Investigate trace data streaming on CPU/GPU #31

Closed J08nY closed 1 year ago

J08nY commented 1 year ago

Currently, if not using the HDF5 trace set "inplace" functionality, all trace data is loaded into memory where it is operated on. This puts a limit on the size of the traceset. Using HDF5 this loading into memory can be delayed somewhat, but will likely happen when the data is read or computed on.

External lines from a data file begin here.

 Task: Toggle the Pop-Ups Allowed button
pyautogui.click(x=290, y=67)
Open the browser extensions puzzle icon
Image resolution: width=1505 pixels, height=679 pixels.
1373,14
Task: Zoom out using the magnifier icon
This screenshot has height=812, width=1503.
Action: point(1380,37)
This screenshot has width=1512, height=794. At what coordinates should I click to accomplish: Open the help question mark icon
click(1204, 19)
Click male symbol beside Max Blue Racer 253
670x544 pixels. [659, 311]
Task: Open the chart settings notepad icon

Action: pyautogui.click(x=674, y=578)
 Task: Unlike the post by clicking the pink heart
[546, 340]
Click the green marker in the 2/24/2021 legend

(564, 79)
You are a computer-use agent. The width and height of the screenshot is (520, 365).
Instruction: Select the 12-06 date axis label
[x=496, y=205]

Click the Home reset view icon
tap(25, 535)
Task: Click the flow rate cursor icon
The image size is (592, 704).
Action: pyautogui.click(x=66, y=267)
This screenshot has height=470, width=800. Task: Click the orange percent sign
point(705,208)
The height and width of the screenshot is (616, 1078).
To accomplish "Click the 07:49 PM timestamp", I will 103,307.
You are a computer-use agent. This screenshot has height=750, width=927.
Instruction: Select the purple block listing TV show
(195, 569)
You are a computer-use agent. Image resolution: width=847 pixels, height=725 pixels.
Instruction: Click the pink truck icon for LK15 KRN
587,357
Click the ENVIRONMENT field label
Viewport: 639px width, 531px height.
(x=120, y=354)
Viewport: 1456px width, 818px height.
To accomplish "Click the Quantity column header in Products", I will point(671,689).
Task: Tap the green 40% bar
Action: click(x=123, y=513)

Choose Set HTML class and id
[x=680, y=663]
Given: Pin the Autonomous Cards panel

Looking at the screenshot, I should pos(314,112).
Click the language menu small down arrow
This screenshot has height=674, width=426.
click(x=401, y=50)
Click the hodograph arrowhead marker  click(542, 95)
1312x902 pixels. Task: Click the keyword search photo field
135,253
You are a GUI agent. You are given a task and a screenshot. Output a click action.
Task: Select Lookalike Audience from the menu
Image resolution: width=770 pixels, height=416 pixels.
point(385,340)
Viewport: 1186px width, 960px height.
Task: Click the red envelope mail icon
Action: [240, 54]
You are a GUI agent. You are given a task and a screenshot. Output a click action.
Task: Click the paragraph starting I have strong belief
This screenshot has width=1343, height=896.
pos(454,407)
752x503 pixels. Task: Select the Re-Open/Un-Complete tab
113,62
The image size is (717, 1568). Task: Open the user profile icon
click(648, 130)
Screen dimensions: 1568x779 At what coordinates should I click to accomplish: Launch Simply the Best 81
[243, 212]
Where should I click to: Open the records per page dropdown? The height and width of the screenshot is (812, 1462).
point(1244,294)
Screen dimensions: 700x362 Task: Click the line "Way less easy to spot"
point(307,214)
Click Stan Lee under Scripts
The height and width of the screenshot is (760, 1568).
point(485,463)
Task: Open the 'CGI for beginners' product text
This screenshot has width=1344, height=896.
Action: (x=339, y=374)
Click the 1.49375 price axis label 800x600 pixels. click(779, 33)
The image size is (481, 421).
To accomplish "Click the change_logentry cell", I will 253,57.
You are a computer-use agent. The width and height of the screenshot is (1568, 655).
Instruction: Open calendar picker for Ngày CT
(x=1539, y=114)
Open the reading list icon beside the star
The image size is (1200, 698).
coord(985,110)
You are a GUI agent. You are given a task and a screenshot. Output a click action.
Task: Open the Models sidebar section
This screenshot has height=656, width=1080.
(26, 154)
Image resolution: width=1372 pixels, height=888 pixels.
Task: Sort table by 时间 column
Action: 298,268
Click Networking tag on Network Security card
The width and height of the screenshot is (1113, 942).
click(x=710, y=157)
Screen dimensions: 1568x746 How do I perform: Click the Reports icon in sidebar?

Perhaps HDF5 or some other method of streaming the data could be used to allow operating on large tracesets both on the CPU/GPU as it seems that trace set size is the major bottleneck.

J08nY commented 1 year ago

CUDA streams

https://leimao.github.io/blog/CUDA-Stream/

https://developer.download.nvidia.com/CUDA/training/StreamsAndConcurrencyWebinar.pdf

https://on-demand.gputechconf.com/gtc/2014/presentations/S4158-cuda-streams-best-practices-common-pitfalls.pdf

Last resource above interesting.

Using this in our case has to be clever, as we are trying to avoid hitting the GPU memory limit, which somewhat limits our parallelization (If you are at the same time copying input data chunk to the device, computing on some other input data chunk, and copying out the output data, then you need GPU memory space for 2 chunks and 1 output). I think the way forward is to make chunk size and number of streams configurable and then look into this space for viable configurations (stuff fits in memory) and their speed (GPU is saturated the most).